ジャケ帯は「ラスト一行まで逃さない」。「ラスト一行」なんて言われると、本格ミステリ読みはついつい「最後の一撃」を期待してしまうわけですが、そういう話ではないのでその点だけは取り扱い注意、でしょうか。『災厄』『暴走』と並ぶサスペンス・パニックに力点を置いた一冊で、とくにタイトルにもある『不死病』に凝らされた真相とそこから喚起される趣向に、本格ミステリ作家らしいセンスを見ることができて大満足。
あらすじは、山奥の謎めいた研究施設で爆発事故が発生。その怪しげな実験の中核にいたヒロインはどうにか助かったものの、記憶喪失状態に。そんな中、施設では凶暴化したヤバい奴らが徘徊していて、――という話。
『不死病』とある通り、人肉を喰らう暴徒の群れはゾンビを想起させますが、「病」とある通りに病気ということなので、この辺りは『28日後...』あたりをイメージしてもらうとよろしいかと。ヒロインが爆発事故のあった施設内で生き残りを見つけ、どうにか皆で結託してここから脱出しようと試みるものの、仲間が感染してしまい、――という展開などはマンマ『ゾンビ』ものの脚本をトレースしたかのような流れで魅せてくれるのですが、そうした定番・定石の展開を見せながらも、主人公の記憶喪失とそこに隠された研究の謎を配して、B級ホラーへと堕ちていかない風格が素晴らしい。

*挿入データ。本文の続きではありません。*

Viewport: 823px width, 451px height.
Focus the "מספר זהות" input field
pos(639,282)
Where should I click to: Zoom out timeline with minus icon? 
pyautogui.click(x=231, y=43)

研究内容にあるテーマが絡んでいることは物語の開始早々から仄めかされているのですが、人肉食という症状がコレとどう絡んでいるのか、それが謎解きから明かされる趣向が本作の見せ場の一つでしょう。パニックを引き起こした現象に”ハウダニット”めいた趣向を凝らした『災厄』も秀逸でしたが、薬の結果から派生する症状のいずれが副作用なのかという点に因果の反転を見せる本作では、その真相自体に大きな驚きこそないものの、この真相がヒロインの慟哭と絶望を引き立てている点にまず注目。
次第にヒロインの記憶が細部まで明かされていくにつれ彼女はつかの間の愛をも喪い、さらなる奈落の底へと突き落とされていくのですが、いっきに物語上の時間を圧縮して綴られるエピローグの逸話がまたもの哀しい。ホラー映画の定番ともいえる蛇足をきっぱりと排して、ヒロインの哀しみと空しさを引き立てた結末の美しさもいうことなし。
篠田節子の『竜と流木』を読了したあと、『絹の変容』を再読し、この二作の結末の相違に作者の到達した軽みの精神を目の当たりにした自分としては、本作の作者に対して、ホラー映画では定番のアレを付け足したいという誘惑にかられることはなかったのか、そのあたりを是非とも訊ねてみたいとところではあります。
今回は、『災厄』『暴走』と違って、主人公がヒロインということもあってか、男臭い雰囲気こそないものの、その分、作者の中に内在する繊細さを垣間見てまた驚きを新たにした次第です。『災厄』『暴走』を評価できる読者であればまずはオススメの一冊といえるのではないでしょうか。